§ Work required
Nothing but the lines from the start of the records below through the line that has "Battesimo in vista! Cosa metto? (182, 624)" should appear, each exactly as given.

§ Data shown
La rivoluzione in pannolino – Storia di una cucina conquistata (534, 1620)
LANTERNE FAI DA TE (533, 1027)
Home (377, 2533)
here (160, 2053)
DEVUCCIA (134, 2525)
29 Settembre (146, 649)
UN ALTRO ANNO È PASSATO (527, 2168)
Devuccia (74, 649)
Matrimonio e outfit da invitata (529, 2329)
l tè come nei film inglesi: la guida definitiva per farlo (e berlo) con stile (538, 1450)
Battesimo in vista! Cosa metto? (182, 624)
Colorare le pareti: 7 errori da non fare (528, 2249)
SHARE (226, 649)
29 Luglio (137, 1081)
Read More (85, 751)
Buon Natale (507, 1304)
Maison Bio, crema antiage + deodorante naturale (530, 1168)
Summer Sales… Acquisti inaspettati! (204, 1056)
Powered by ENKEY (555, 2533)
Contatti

§ Your response
La rivoluzione in pannolino – Storia di una cucina conquistata (534, 1620)
LANTERNE FAI DA TE (533, 1027)
Home (377, 2533)
here (160, 2053)
DEVUCCIA (134, 2525)
29 Settembre (146, 649)
UN ALTRO ANNO È PASSATO (527, 2168)
Devuccia (74, 649)
Matrimonio e outfit da invitata (529, 2329)
l tè come nei film inglesi: la guida definitiva per farlo (e berlo) con stile (538, 1450)
Battesimo in vista! Cosa metto? (182, 624)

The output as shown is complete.